Hace unas semanas que se anunció que Madonna regresaría a la interpretación, tras dos décadas alejadas del cine, en dos capítulos de "The Studio", pero ahora se anuncia que éstos tendrán un carácter autobiográfico.
El origen de todo está en 2021, cuando Universal Pictures ganó la puja por llevar al cine la vida de la “Reina del Pop”. La propia Madonna iba a coescribir y dirigir la película, con producción de Amy Pascal. El proyecto avanzó lo suficiente como para someter a actrices como Florence Pugh a un exigente programa de entrenamiento de canto y baile, antes de que Julia Garner se hiciera con el papel protagonista.
La película recorrería su ascenso desde Michigan hasta el Nueva York ochentero, culminando con "Ray of Light" (1998), el disco que redefinió su carrera. Pero tras múltiples reescrituras y un cambio de prioridades —incluida una gira mundial— el proyecto fue finalmente cancelado en 2023.
Y ahí es donde entra la ficción… para contar la verdad. Creada y protagonizada por Seth Rogen, The Studio se ha consolidado como una comedia afilada sobre los entresijos de una gran productora en crisis de identidad. En su primera temporada ya desfilaron nombres como Martin Scorsese o Charlize Theron interpretándose a sí mismos.
La segunda temporada irá un paso más allá: convertirá el frustrado biopic de Madonna en una película ficticia producida por el estudio de la serie. En este universo paralelo, el proyecto sí llega a buen puerto… al menos lo suficiente como para presentarse en el Festival de Cine de Venecia.
El rodaje en Italia ya ha dejado imágenes virales: Madonna y Julia Garner recreando el icónico "Like a Virgin" sobre una góndola veneciana. Un guiño nostálgico que resume bien la propuesta: mezclar mito, memoria y autoparodia.

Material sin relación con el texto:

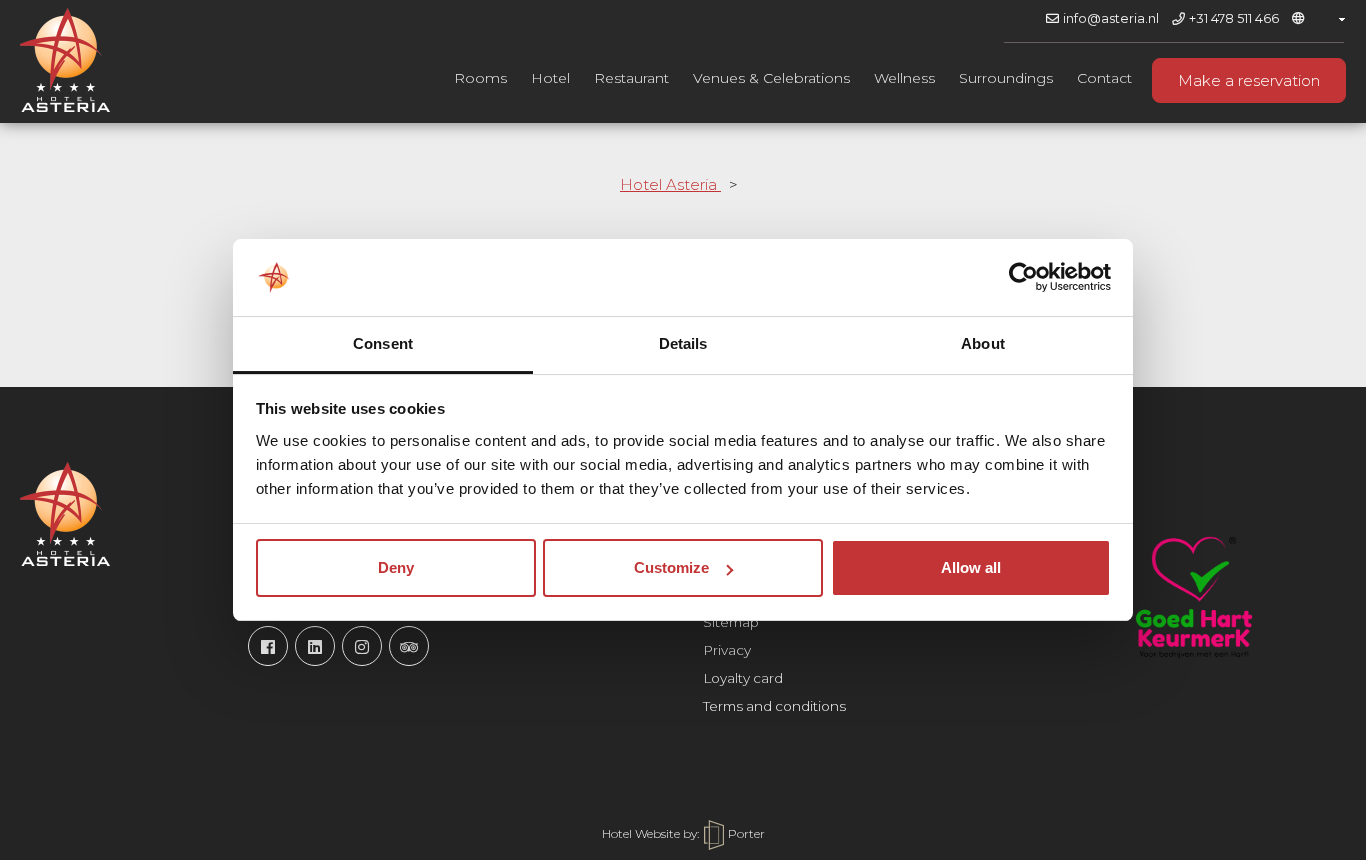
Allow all (971, 567)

En la serie, el equipo del ficticio Continental Studios viaja a Venecia para promocionar la película y ganar premios. Pero el foco no está tanto en el glamour como en los mecanismos de validación: desde los aplausos cronometrados en festivales hasta la construcción mediática del éxito.
La aparición de Madonna tiene también un valor simbólico: supone su regreso a la interpretación tras más de dos décadas alejada del cine y la televisión (desde Swept Away en 2002 y un cameo en Will & Grace en 2003). Pero lo hace en sus propios términos: no como personaje, sino como icono consciente de su propia imagen.
Lo más interesante del movimiento no es tanto el regreso de Madonna como actriz, sino el modo en que la industria recicla sus fracasos en contenido. Donde antes había un proyecto cancelado, ahora hay una narrativa sobre por qué se canceló. Y quizá ahí haya más verdad que en cualquier biografía oficial.